Regulator dishes out official warning to former providers of high-cost finance.
Posted on 07 December, 2020
Loans not so ‘super’ after all

The Commerce Commission has issued a warning to Superloans Napier Ltd and Superloans Porirua Ltd that they are likely to have failed to comply with the Credit Contracts and Consumer Finance Act (CCCFA).

An investigation into the Superloans Group, including its operations in Porirua and Napier, was opened after the regulator received complaints.

“Our investigation identified several borrowers who were provided with high-cost ‘express’ loans on a regular and ongoing basis,” says commission chairwoman Anna Rawlings, pictured. “In one case, a borrower had 19 loans in a 12-month period.”

The CCCFA requires lenders – before entering into agreements – to make reasonable inquiries with borrowers so they are satisfied loans meet the consumer’s requirements and objectives, and to exercise the care, diligence and skill of a responsible lender.

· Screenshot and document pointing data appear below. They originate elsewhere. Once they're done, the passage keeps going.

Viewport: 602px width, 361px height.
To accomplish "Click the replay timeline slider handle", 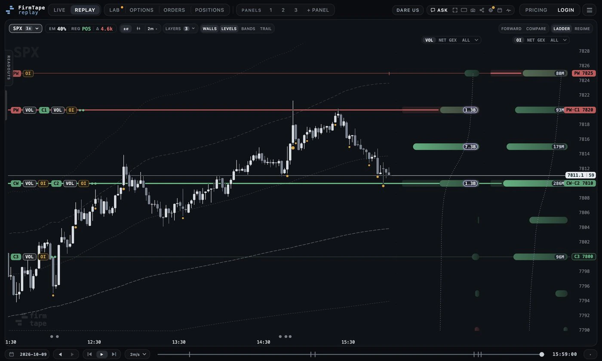I will (542, 354).
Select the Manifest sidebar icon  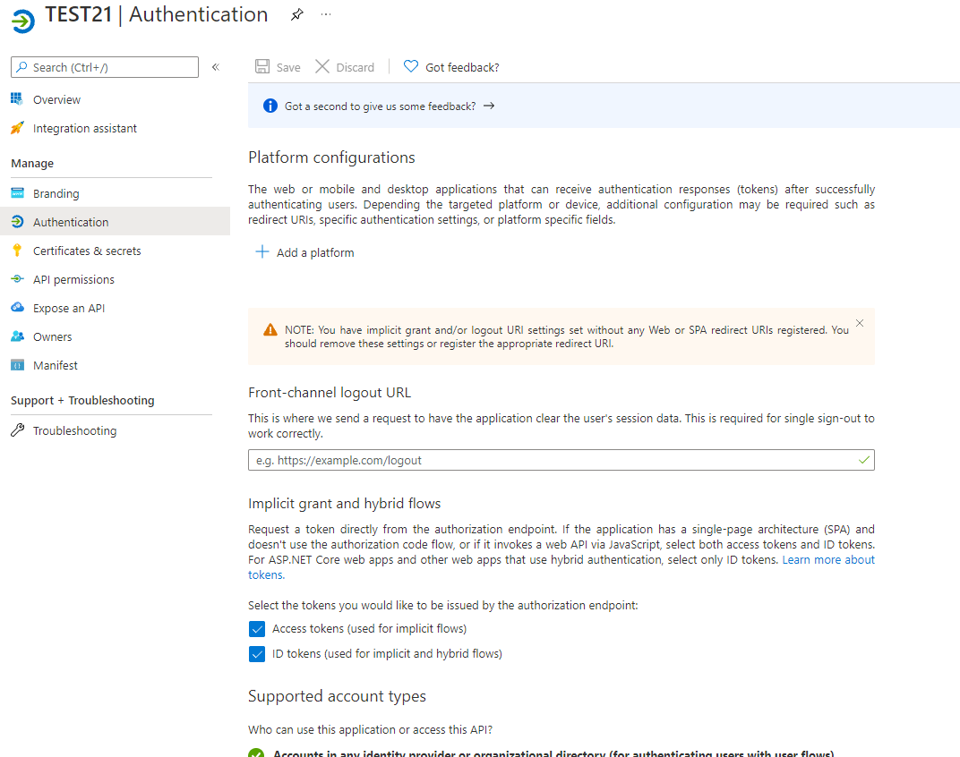18,365
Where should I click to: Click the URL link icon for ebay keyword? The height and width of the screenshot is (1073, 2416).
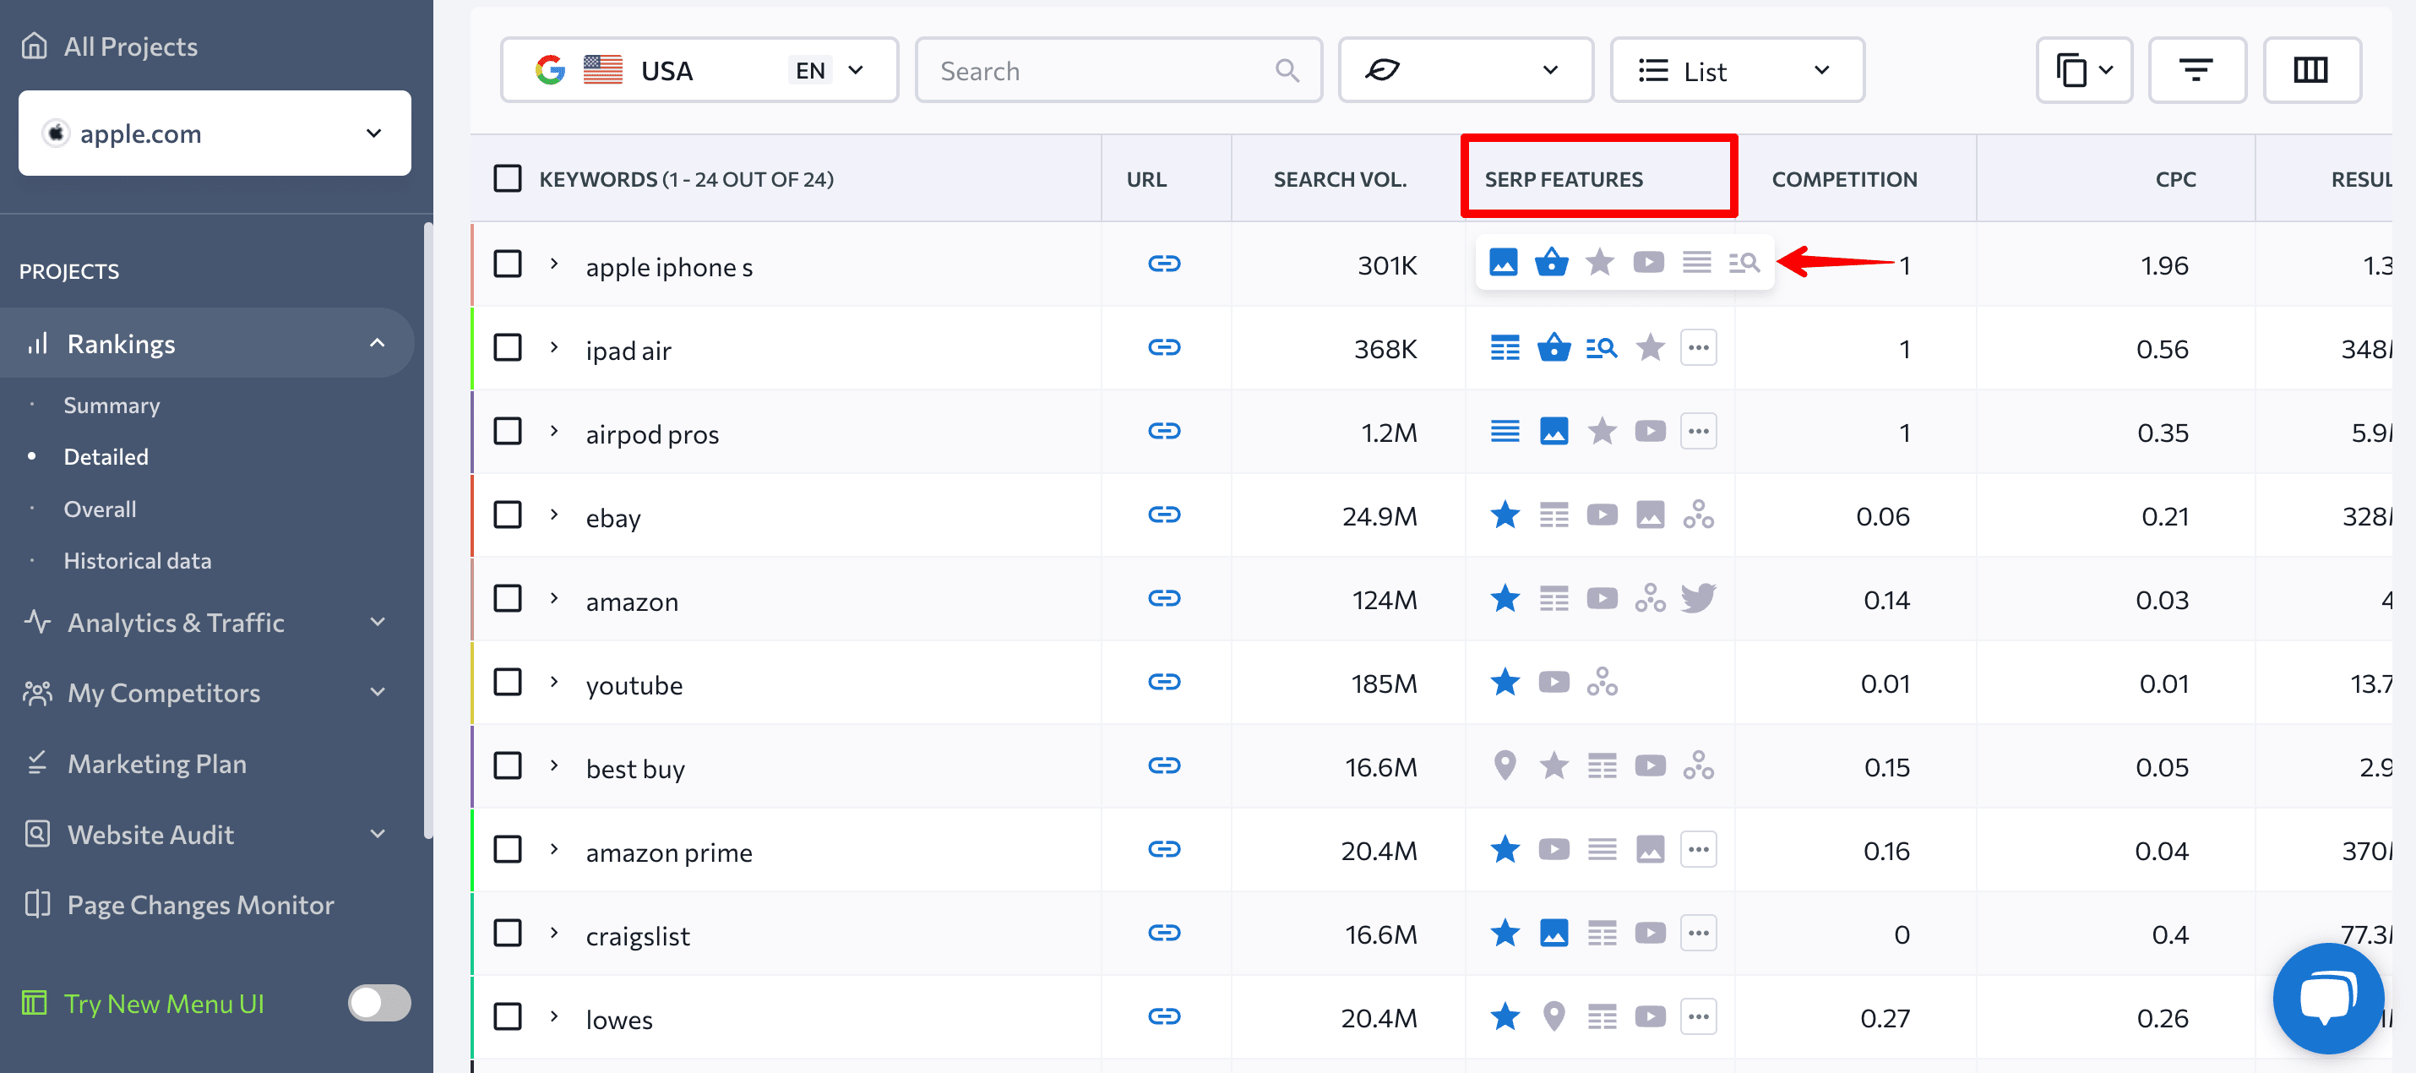point(1165,515)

“Our investigation found Superloans promoted and allowed its loans to be used on a regular and long-term basis, and encouraged longer term and regular borrowing through the use of text and email messaging to borrowers,” adds Rawlings. “These text messages did not contain a risk warning.

“There was also limited evidence to indicate a borrower’s previous borrowing or stated purpose for the loan was discussed or taken into account when assessing the suitability of the loan. Superloans Group’s guidelines did not contain any guidance on how staff should comply with their responsibilities in this area.

“Responsible lending is an area of focus for the commission. We urge lenders to make sure they understand their responsible lending obligations and have internal processes in place to ensure they meet those obligations.”

The lender responsibility principles states finance providers entering into consumer credit contracts after June 6, 2015, must comply with the responsible lending obligations principles of the CCCFA.

They must make reasonable inquiries to be satisfied it’s likely the borrower will make repayments without suffering substantial hardship, and to exercise the care, skill and diligence of a responsible lender.

From June 1 this year, high-cost lending to consumers became subject to specific restrictions that do not apply to other forms of lending.

A key restriction is interest and fees charged on high-cost loans being capped at 100 per cent of the amount first advanced.

Others are the rate of charge – excluding default fees – on a high-cost loan being limited to 0.8 per cent daily and lenders being restricted from making high-cost loans to some repeat borrowers.